In an effort to slow the transmission of coronavirus in public settings, health officials are advising that people unable to practice social distancing wear a cloth face mask. While not as effective at filtering respiratory droplets as medical-grade masks, cloth masks are still recommended as a practical preventative step.

Like all apparel, masks get dirty. They absorb sweat and germs, and they need to be cleaned. But how?

According to National Geographic, the best way to clean a cloth face mask is to take the same approach as the rest of your laundry—toss it in the washer. Laundry detergent is effective against coronavirus because the pathogen is encased in a layer of oily lipids and proteins. Detergents and hand soaps contain surfactants, which reduce the surface tension of the fatty layer. The surfactant molecule is attracted to oil and grease on one end and water on the other. The end that disrupts the oil bursts the coronavirus envelope apart. Tiny pods of surfactant called micelles trap and wash the remnants away. It’s this activity, not the water temperature, that kills the virus, though using a higher dryer temperature can destroy most microorganisms that might be lingering.

Bear in mind there’s a recommended way to take off your mask. Make sure your hands are clean, then pull it off using the straps behind your ears. This avoids contaminating the mask—and your face—with any pathogens that might be on your hands.

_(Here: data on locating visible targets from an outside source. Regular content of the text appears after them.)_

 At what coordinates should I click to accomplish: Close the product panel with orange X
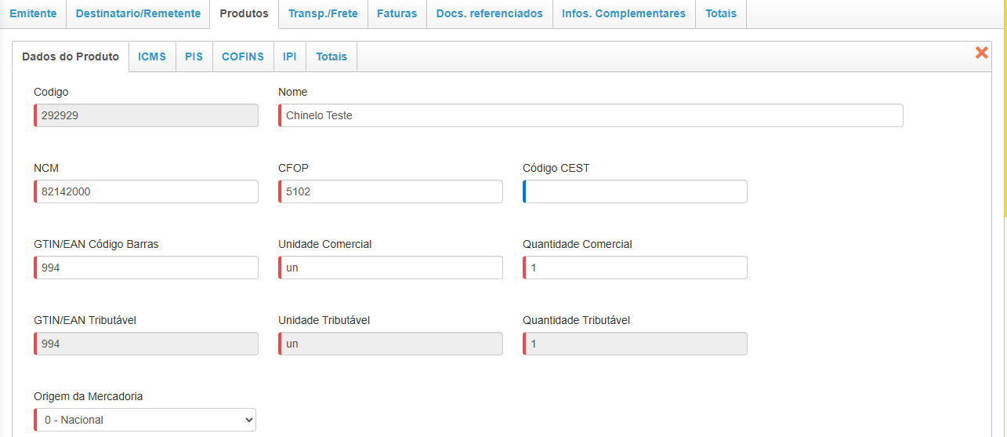(981, 53)
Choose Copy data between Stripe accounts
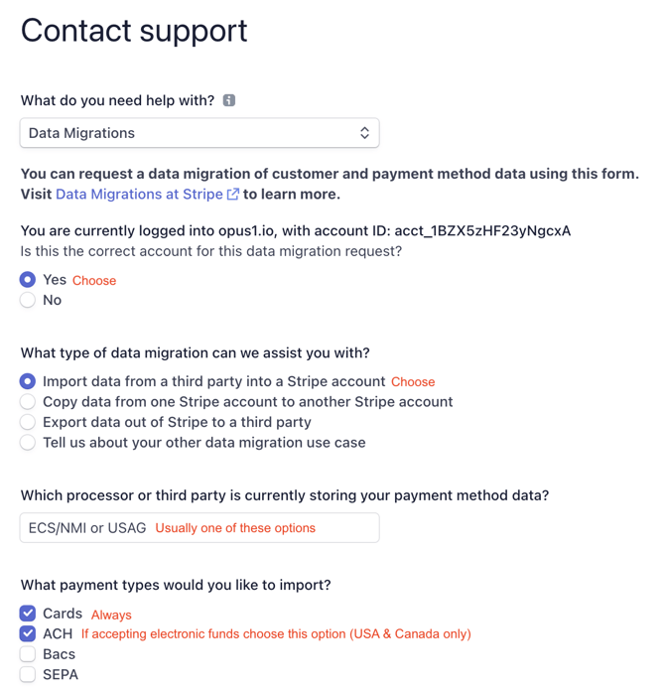 pos(28,402)
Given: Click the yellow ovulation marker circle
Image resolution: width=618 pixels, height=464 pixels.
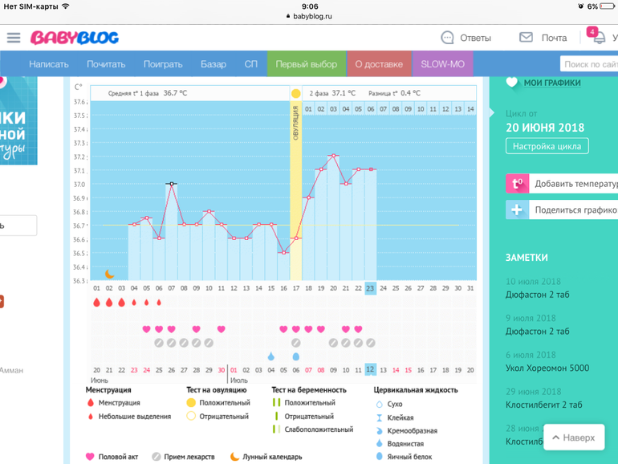Looking at the screenshot, I should click(296, 93).
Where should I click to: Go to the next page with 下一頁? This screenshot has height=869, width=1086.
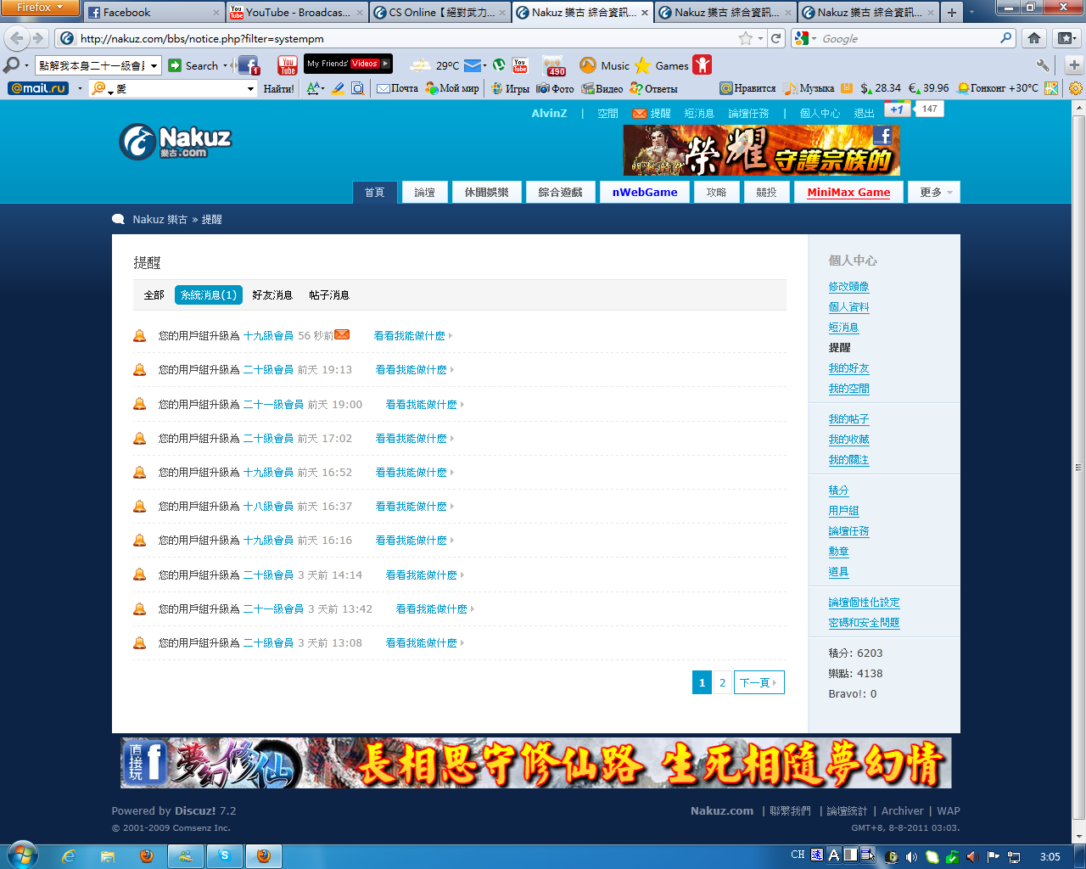tap(758, 683)
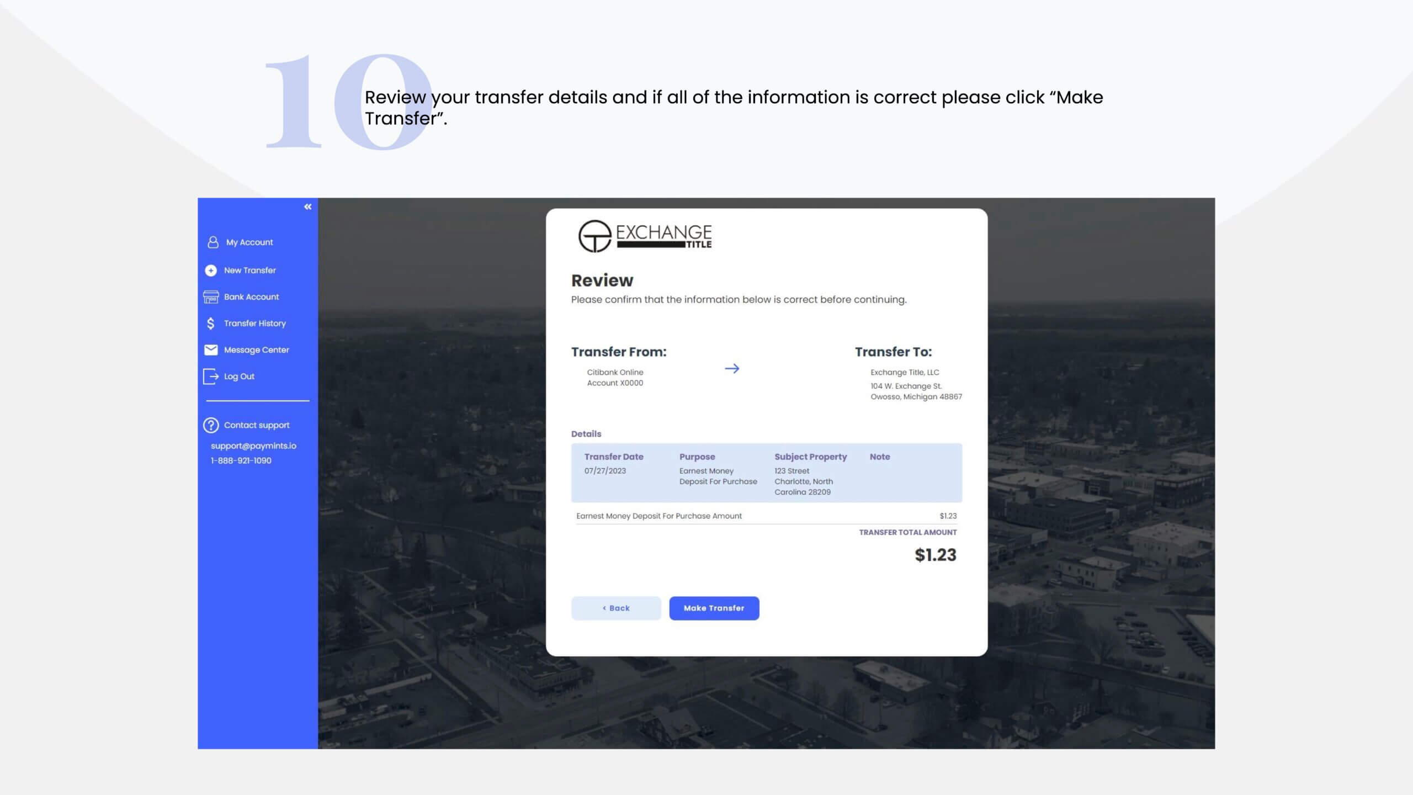The image size is (1413, 795).
Task: Open My Account menu item
Action: 249,242
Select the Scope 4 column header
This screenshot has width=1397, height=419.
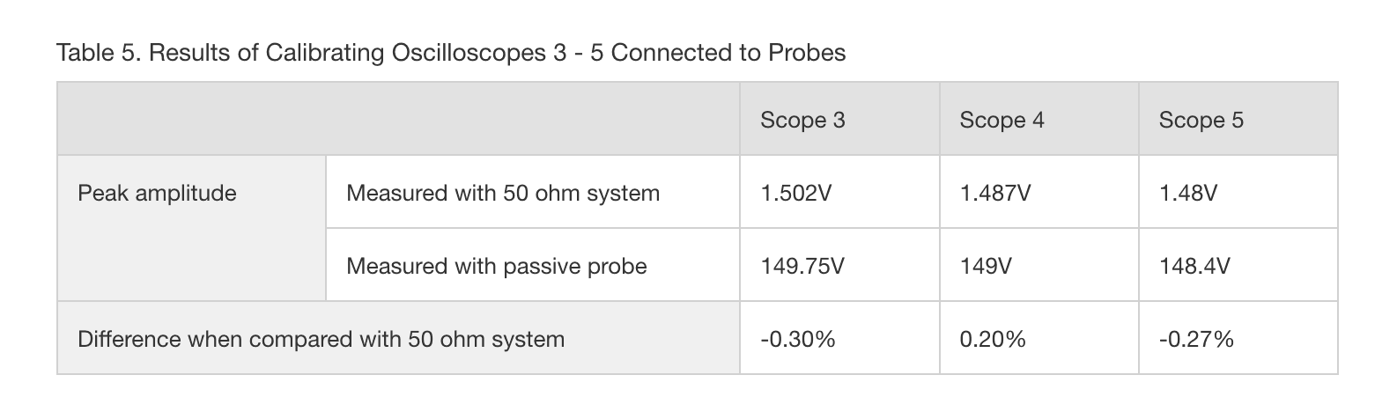(x=1002, y=120)
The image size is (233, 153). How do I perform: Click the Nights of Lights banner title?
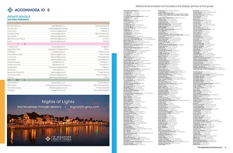tap(58, 102)
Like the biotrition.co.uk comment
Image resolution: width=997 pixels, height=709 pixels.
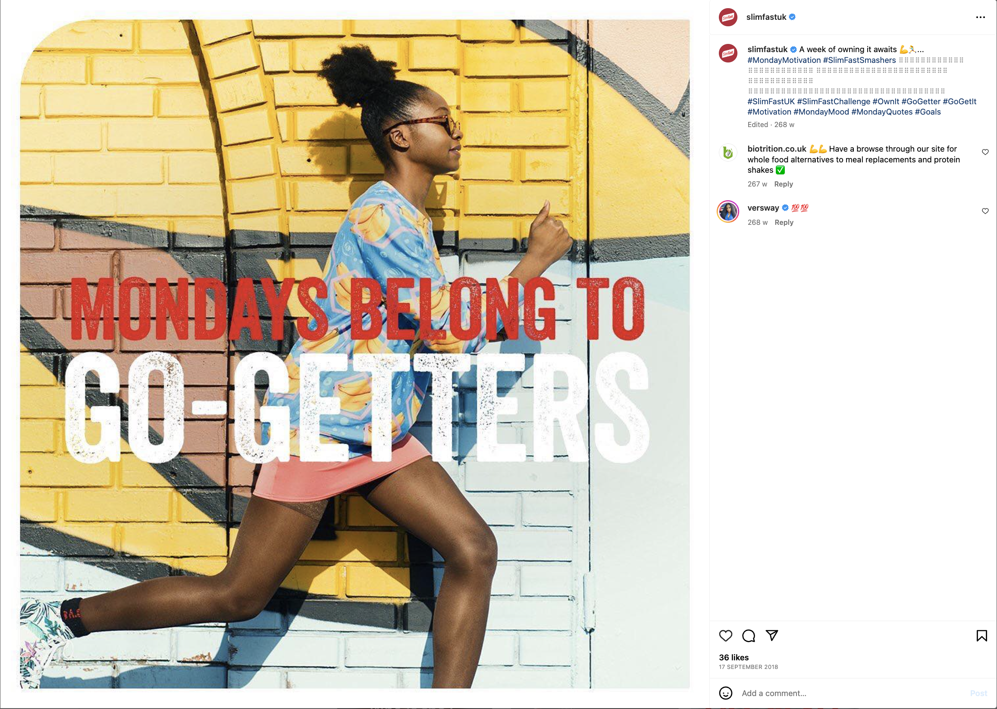tap(985, 152)
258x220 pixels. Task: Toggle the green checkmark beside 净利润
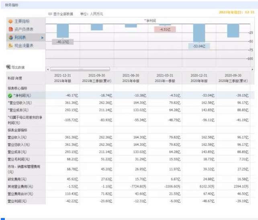click(x=10, y=96)
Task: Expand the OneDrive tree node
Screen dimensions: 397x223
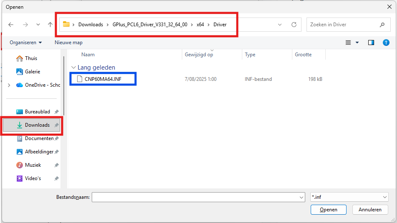Action: 9,85
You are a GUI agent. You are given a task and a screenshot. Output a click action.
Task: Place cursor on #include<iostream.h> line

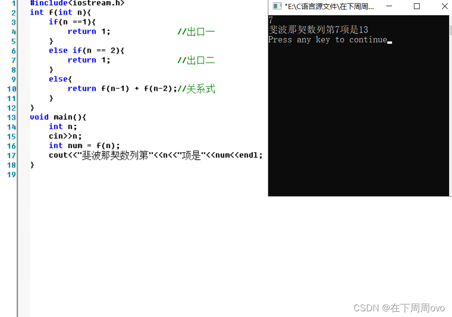pyautogui.click(x=77, y=3)
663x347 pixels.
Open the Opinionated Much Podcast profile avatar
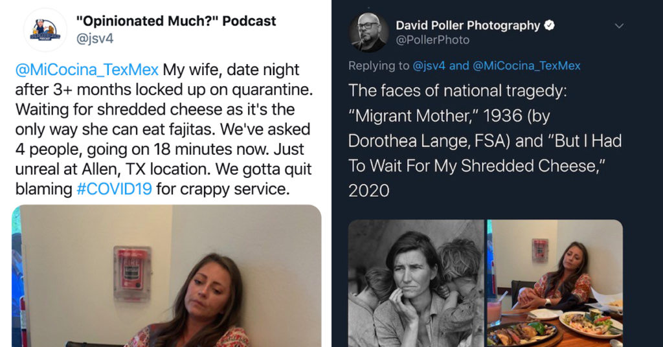(x=45, y=30)

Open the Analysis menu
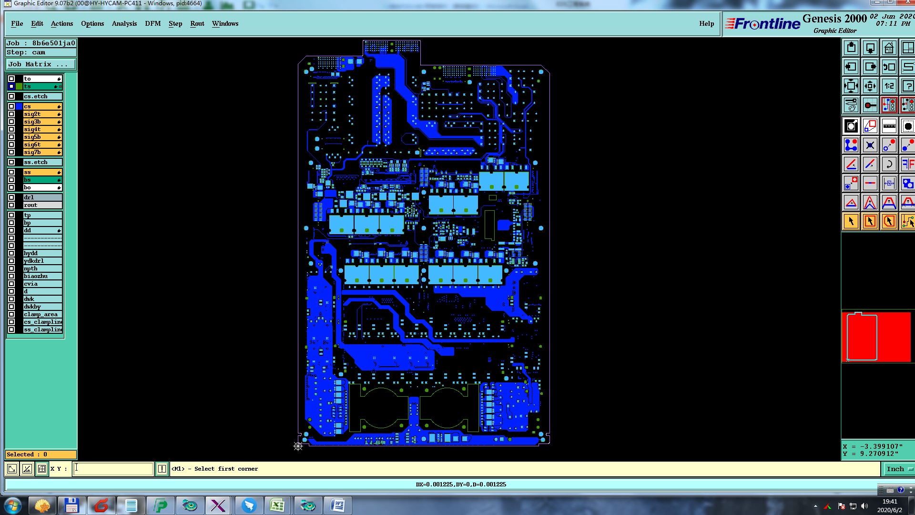click(124, 23)
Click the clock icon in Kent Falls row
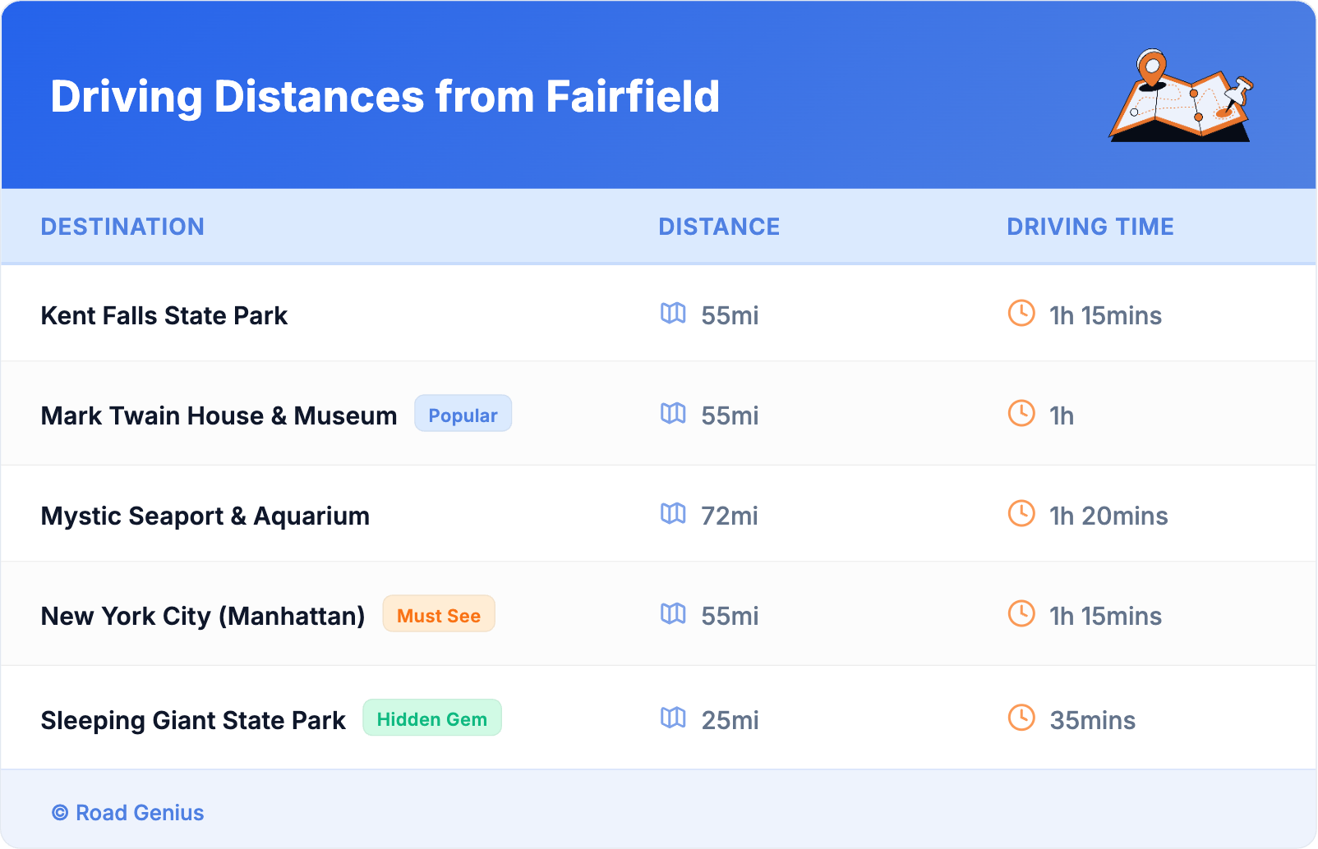 pyautogui.click(x=1021, y=314)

Medical-grade masks are trickier, as they’re intended to be used only once and can’t stand up to a wash cycle. If you have an N95 or paper mask, you can set it aside for several days, at which point the virus is likely to become inactive. But keep in mind that health officials still aren’t entirely sure how long coronavirus can persist on surfaces, and it’s possible for a mask to collect particles over time, increasing the viral load.

But what about the rest of your clothes? Experts say not to worry so much about disrobing the minute you get home. The coronavirus likes moisture and dries out quickly on fabrics. You need to be careful with the material covering your face, but the rest of your outfit can wait until your regularly scheduled laundry appointment.